- YOUR GOAL: Read the data below. Every line holding the string "Resina" must be copied.

[Collected data]
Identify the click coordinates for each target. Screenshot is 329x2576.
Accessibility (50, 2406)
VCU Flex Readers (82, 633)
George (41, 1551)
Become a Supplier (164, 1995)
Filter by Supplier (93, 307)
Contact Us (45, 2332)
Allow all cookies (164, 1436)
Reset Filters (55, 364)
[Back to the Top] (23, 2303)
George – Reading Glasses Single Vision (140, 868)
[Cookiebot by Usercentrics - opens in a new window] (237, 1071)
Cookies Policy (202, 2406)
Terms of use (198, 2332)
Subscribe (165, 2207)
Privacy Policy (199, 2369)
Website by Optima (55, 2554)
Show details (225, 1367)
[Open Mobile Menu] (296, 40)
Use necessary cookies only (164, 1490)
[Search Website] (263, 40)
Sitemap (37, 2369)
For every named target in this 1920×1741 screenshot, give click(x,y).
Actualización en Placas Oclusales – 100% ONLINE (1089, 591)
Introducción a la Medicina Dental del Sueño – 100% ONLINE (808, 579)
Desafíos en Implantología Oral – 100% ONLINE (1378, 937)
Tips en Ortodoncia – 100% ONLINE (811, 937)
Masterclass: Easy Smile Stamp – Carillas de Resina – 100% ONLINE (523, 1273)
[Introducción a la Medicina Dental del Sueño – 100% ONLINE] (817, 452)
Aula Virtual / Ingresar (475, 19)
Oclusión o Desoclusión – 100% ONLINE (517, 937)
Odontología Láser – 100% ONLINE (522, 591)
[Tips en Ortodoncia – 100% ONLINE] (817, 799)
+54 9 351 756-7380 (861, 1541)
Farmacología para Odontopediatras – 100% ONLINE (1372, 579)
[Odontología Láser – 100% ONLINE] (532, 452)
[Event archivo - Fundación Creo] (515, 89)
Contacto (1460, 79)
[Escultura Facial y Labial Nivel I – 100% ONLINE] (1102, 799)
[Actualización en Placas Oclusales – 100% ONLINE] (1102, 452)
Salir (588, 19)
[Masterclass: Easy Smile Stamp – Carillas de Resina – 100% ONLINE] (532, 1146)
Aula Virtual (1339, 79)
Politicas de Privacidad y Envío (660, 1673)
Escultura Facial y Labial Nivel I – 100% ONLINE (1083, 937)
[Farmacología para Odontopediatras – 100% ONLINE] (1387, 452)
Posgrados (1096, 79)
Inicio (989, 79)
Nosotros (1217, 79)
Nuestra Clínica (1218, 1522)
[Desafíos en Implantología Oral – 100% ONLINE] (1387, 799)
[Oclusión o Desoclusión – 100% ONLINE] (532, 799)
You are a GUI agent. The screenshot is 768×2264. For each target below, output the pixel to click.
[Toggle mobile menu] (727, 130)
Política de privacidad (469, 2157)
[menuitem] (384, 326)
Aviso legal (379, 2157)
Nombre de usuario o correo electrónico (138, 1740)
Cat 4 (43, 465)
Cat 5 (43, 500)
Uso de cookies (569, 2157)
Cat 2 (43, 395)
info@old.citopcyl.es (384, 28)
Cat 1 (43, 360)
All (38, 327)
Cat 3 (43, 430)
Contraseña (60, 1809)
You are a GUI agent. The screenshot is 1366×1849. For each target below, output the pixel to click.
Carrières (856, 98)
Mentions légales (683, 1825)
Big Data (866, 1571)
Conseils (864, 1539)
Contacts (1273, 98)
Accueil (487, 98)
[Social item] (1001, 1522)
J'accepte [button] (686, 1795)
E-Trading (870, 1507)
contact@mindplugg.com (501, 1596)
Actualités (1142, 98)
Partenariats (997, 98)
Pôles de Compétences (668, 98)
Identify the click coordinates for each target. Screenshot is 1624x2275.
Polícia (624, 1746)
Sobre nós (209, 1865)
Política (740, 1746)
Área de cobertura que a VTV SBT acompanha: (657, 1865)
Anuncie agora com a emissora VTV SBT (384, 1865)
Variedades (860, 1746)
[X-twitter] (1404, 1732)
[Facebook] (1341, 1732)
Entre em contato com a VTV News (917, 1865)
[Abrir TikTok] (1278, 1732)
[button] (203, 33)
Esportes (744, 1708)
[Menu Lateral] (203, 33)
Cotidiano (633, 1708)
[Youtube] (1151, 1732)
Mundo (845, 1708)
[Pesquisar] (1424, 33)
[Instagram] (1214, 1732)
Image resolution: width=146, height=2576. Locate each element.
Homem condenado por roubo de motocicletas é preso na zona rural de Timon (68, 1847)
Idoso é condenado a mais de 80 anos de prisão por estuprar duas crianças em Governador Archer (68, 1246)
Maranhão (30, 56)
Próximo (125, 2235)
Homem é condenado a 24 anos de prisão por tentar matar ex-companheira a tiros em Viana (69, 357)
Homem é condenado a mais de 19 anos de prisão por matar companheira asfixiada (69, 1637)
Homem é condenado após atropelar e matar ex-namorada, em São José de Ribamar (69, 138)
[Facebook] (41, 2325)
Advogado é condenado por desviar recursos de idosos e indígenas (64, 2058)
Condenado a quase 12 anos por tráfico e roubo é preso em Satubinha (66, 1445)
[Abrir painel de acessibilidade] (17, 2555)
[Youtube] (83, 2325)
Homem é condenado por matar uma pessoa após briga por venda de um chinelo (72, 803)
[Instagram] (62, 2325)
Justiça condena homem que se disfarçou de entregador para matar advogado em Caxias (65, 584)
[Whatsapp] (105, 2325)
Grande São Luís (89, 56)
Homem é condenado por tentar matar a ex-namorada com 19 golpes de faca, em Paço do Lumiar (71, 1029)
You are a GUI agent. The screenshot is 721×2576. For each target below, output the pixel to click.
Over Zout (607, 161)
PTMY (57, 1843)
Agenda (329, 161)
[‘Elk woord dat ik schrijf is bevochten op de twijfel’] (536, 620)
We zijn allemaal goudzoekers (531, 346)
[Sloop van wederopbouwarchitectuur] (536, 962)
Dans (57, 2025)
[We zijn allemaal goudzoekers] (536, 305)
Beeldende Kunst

- SOLUTION FOR THIS EXERCISE:
Masterclass: Easy Smile Stamp – Carillas de Resina – 100% ONLINE (523, 1273)
[Masterclass: Easy Smile Stamp – Carillas de Resina – 100% ONLINE] (532, 1146)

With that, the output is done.